The relevant portion of paragraph 21 states the following:
“21. SURRENDER. The LESSEE shall at the expiration or other termination of this lease . , . deliver to the LESSOR the leased premises ... in good condition, damage by fire or other casualty only excepted. . . .”
The court appears to rely on Slocum v. Natural Prods. Co., 292 Mass. 455, 456-457 (1935), for the proposition that a provision such as par. 21, sometimes referred to as a “yield-up” clause, is intended by the parties to exempt the tenant from liability in tort for the tenant’s negligence in damaging the landlord’s building by fire.

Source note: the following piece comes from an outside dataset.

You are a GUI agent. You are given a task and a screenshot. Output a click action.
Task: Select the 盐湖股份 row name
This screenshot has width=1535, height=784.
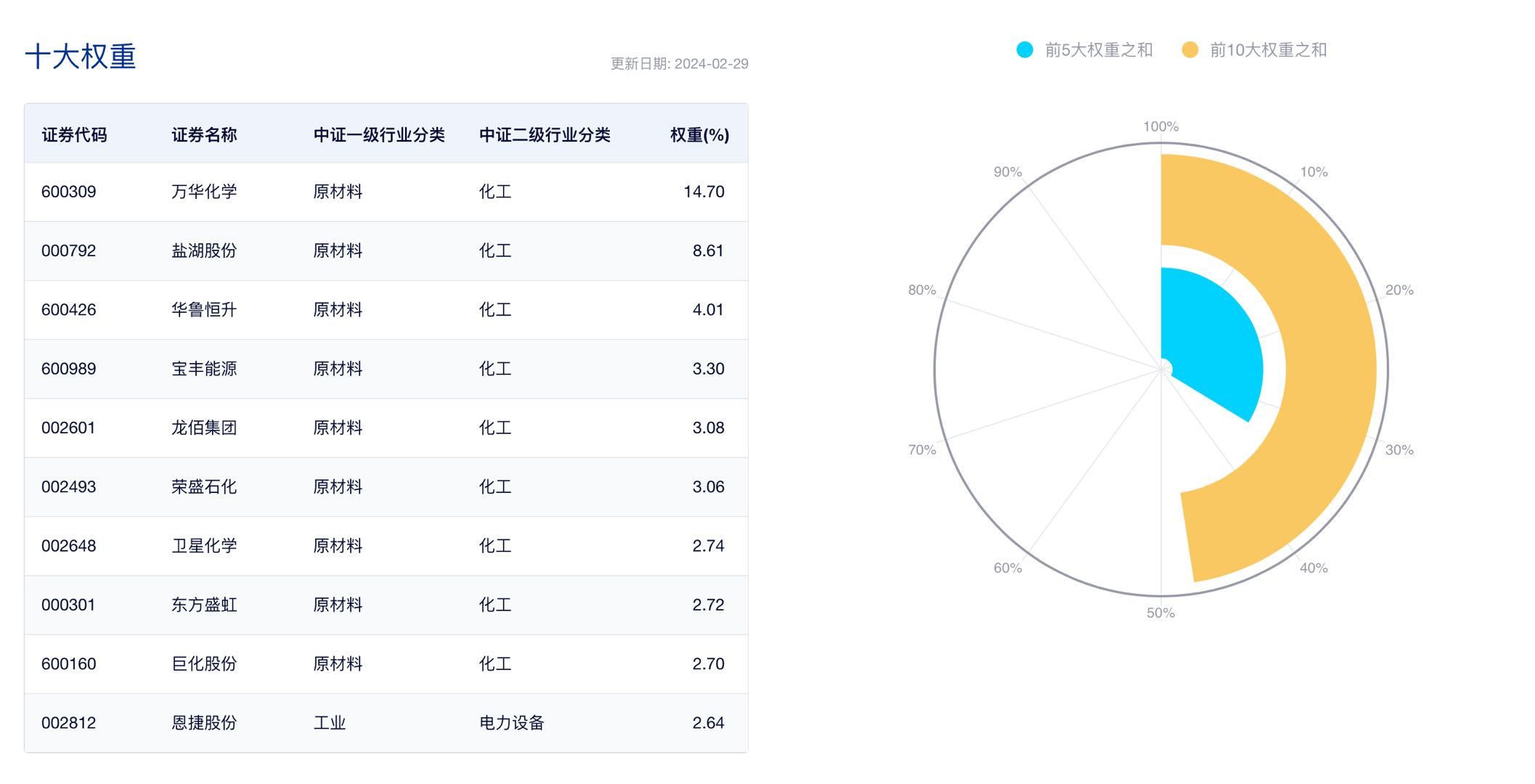pyautogui.click(x=204, y=250)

The court’s reliance on Slocum is misplaced. The questions before the court in Slocum “ar[o]se out of a count in contract wherein the plaintiffs as lessors declare [d] for breach by the defendant as lessee of a covenant in a lease ‘to make all repairs, both outside and inside usual or necessary to keep the demised premises in good repair and condition in every respect during the term of this lease, damage by fire or unavoidable casualty only excepted.’ ” Id. at 456. The court concluded that the exception for “damage by fire or unavoidable casualty” “includes fires resulting from negligence of the lessee,” id. at
It is fairly arguable here, too, that, in view of pars. 11 (a) and 21, Foundry would not have a cause of action sounding in contract against Zoltek. It does not follow, however, from the fact (if indeed it be a fact) that Foundry would not have a meritorious contract claim against Zoltek based on Zoltek’s failure to rectify the fire damage resulting from its negligence, that Foundry would not have a meritorious tort claim sounding in negligence. Indeed, this court in Slocum was careful to say, “It does not necessarily follow that the lessors would have no action in tort for the damage sustained.” Id. Tortious acts are “breaches of duty arising by operation of law, Scandura v. Trombly Motor Coach Serv., Inc., 370 Mass. 612, 618 (1976), rather than by operation of contract.” Monadnock Display Fireworks, Inc., 388 Mass. 153, 156 (1983). The exceptions set forth in pars. 11 (a) and 21 clearly are focused on duties arising by operation of contract and not on duties arising by operation of law.
I am satisfied that there is no sound reason for concluding that, pursuant to Foundry and Zoltek’s lease and Foundry’s letters to Zoltek, fulfilment of the parties’ intentions or other considerations of justice call for exemption of Zoltek from liability for negligent causation of fire damage to Foundry’s building. I would reverse the judgment below and remand the case for trial.